À cette déclaration, les deux autres étudiants brisèrent le moment émotion, en mettant leurs mains devant leurs bouches pour s’empêcher de rire. À l’évidence, ils avaient bel et bien remplacé le mot entendu par une référence grivoise, alors que pour Raph, il était évidemment question de son instrument à vent asiatique.

Dans un mouvement unique et rapide, il coupa le haut-parleur, et continua sa conversation dans une autre pièce pour laisser rire les deux jeunes hommes pliés en quatre sur le sol.

Il s’éclaircit la voix, puis reprit la parole :

« Évidemment, je ne te cache pas que ton dernier sms était vraiment ambigu. Je pensais que nous avions fait quelque chose de plus… intime.
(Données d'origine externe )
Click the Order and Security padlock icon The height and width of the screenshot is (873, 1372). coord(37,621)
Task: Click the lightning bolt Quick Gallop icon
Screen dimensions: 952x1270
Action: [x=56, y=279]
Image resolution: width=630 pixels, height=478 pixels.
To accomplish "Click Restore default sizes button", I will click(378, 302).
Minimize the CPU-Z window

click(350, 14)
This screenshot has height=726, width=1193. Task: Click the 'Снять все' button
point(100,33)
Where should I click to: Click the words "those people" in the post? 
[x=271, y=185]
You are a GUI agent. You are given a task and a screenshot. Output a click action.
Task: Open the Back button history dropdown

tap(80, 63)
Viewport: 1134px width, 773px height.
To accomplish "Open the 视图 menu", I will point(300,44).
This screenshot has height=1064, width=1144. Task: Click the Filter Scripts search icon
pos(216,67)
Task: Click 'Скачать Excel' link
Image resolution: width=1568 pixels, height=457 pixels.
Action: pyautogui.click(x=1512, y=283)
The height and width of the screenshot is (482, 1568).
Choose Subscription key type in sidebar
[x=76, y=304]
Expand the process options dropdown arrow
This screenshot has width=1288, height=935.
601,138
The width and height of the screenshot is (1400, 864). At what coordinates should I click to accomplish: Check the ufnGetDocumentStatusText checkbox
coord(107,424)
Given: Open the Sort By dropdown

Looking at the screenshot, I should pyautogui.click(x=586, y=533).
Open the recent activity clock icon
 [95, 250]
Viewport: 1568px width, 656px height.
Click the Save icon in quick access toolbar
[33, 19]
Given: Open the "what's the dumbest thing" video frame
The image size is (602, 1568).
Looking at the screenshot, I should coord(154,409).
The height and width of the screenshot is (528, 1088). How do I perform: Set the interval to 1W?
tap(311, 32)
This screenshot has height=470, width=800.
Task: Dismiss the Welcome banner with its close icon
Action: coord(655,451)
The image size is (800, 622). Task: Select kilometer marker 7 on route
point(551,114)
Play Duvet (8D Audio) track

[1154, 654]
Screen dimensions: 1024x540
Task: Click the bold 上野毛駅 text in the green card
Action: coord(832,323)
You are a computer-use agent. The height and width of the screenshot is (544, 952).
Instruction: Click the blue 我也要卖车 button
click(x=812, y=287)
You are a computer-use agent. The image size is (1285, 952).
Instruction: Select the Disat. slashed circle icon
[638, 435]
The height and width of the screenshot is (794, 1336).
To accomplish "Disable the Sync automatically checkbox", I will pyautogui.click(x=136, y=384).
-Nous n’aurions rien fait, mon cher, rétorqua-t-elle tout sourire. Tu avais d’autres projets à ce que j’ai compris.

-D’autres projets ?

-En plus de tous nos problèmes, tu m’as aussi parlé de la fille la plus cool du monde, selon toi. Tu m’as raconté qu’elle t’avait accosté plus tôt dans cette même soirée reggae, que vous aviez dansé ensemble, que tu lui as filé ton numéro, et qu’elle allait te rappeler. Apparemment, tu la connaissais déjà d’avant cette soirée « magique » comme tu l’as si bien décrite. Elle ne l’a pas fait ? »

Le peu de bonheur que cette conversation lui avait apporté s’évapora pour laisser place à de nouvelles questions.